**Excerpt to read:**
------------------------------------------------------------
WELLINGTON, New Zealand — On the windswept coast of Chatham Island, about 500 miles east of mainland New Zealand, stands a statue of a thick-jowled, cheerful man, his gaze fixed on the endless sea stretched before him.
The memorial honors Tommy Solomon, who for decades has been mythologized as the last “full-blooded” member of the Moriori people, the native Polynesian inhabitants of the island. Today, many New Zealanders remember Mr. Solomon, who died in 1933, as the last survivor of a culture that drifted into extinction.
Except it hadn’t.
After Mr. Solomon’s death, a few hundred people with at least partial Moriori heritage remained. Over the decades that followed, they survived cultural marginalization in a country where children were taught in school that Moriori were inferior to the dominant Indigenous group, the Maori. And now they are fighting to establish themselves in the national consciousness as a thriving native people.
A milestone came late last year when New Zealand’s Parliament approved a settlement over historical injustices suffered by the Moriori. The government agreed to pay the group 18 million New Zealand dollars ($12.3 million), hand over a range of property and grant a degree of control over cultural sites important to the approximately 2,000 people who now identify as Moriori.
------------------------------------------------------------
**The data:**
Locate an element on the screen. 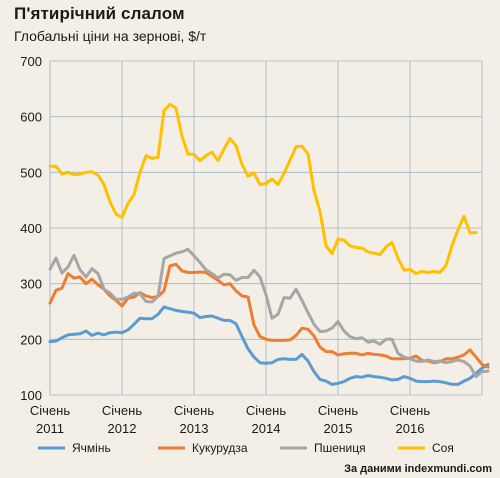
------------------------------------------------------------
**Task to carry out:** Continue the news article above about the Moriori people of Chatham Island, starting after its last sentence.

**Written answer:**
“I never thought we’d get here, to this stage, to see such praise,” said Elaine Goomes, an elder who had traveled to Wellington, the capital, from Chatham Island, which is known as Rekohu among the Moriori. “It’s a new day.”
The history of the Moriori is one of peaceful isolation and violent subjugation.
Their origins have been the subject of debate. According to the group’s oral history, Moriori traveled directly from Polynesia to Chatham Island and its surrounding islets almost a millennium ago. Maori explorers, the Moriori legend holds, joined them only centuries later.
Some archaeologists, however, argue that the Moriori descended from successive groups of Maori who traveled to the Chatham Islands from the New Zealand mainland, perhaps around the year 1500.
What is not in dispute is that the Moriori developed a separate culture over their centuries of inhabiting the islands.
While some prominent Maori scholars have asserted that the Moriori language is a dialect of the Maori language, Moriori note that about 70 percent of the words in their language are different from their Maori counterparts.
Perhaps more important was the Moriori culture of pacifism. This tradition developed in part because of the small size of the Chatham Islands and the group’s small population, which peaked at about 2,000 people in the 18th century. A belief known as Nunuku’s Law held that if Moriori used violence outside strictly limited circumstances, their bowels would rot.
That pacifism is central to the historical injustices that the Moriori suffered, which have been chronicled in books like “Guns, Germs and Steel,” by the geographer and historian Jared Diamond, and “Cloud Atlas,” by the novelist David Mitchell.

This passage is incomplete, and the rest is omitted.